[[ STORED DATA, beginning ]]
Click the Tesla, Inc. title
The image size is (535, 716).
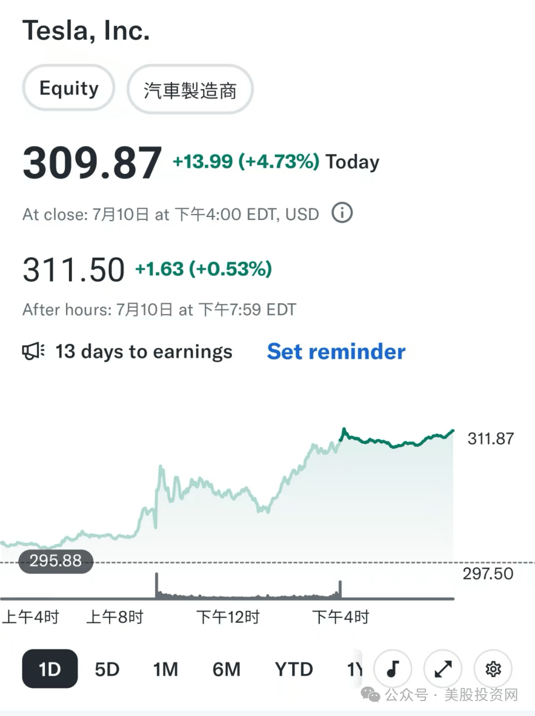86,30
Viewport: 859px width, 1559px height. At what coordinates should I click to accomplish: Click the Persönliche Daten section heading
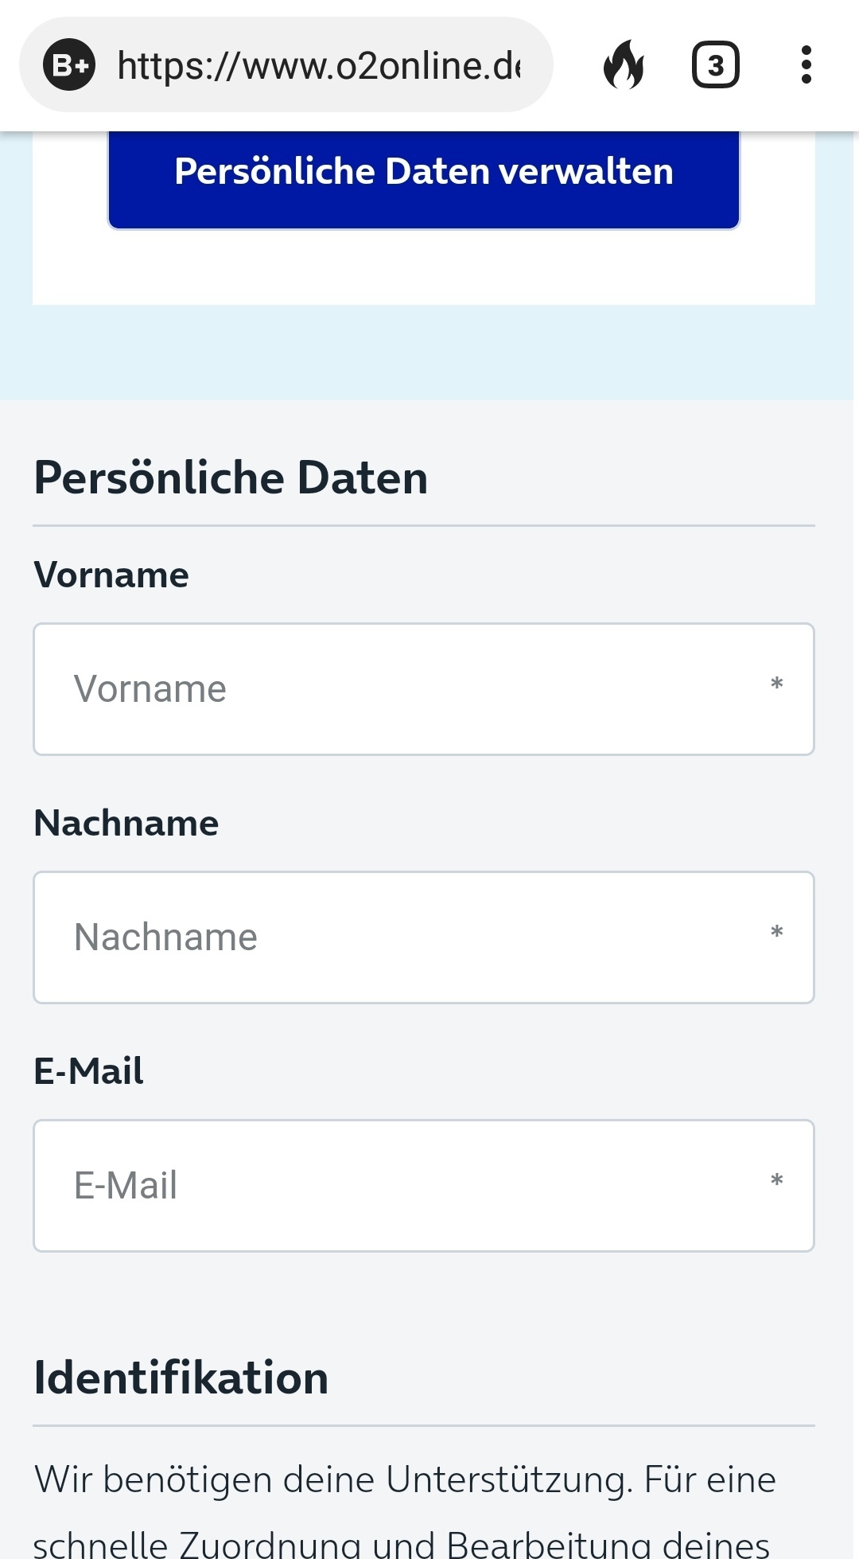(231, 478)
[[ STORED DATA, end ]]
◆ **ACTION ITEM**
Begin at the line containing "Viewport: 859px width, 1559px" and stop at the final line of the data. Retype those lines exactly, without the pictures.

◆ **RESULT OF THE EXERCISE**
Viewport: 859px width, 1559px height. At what coordinates should I click to accomplish: Click the Persönliche Daten section heading
(231, 478)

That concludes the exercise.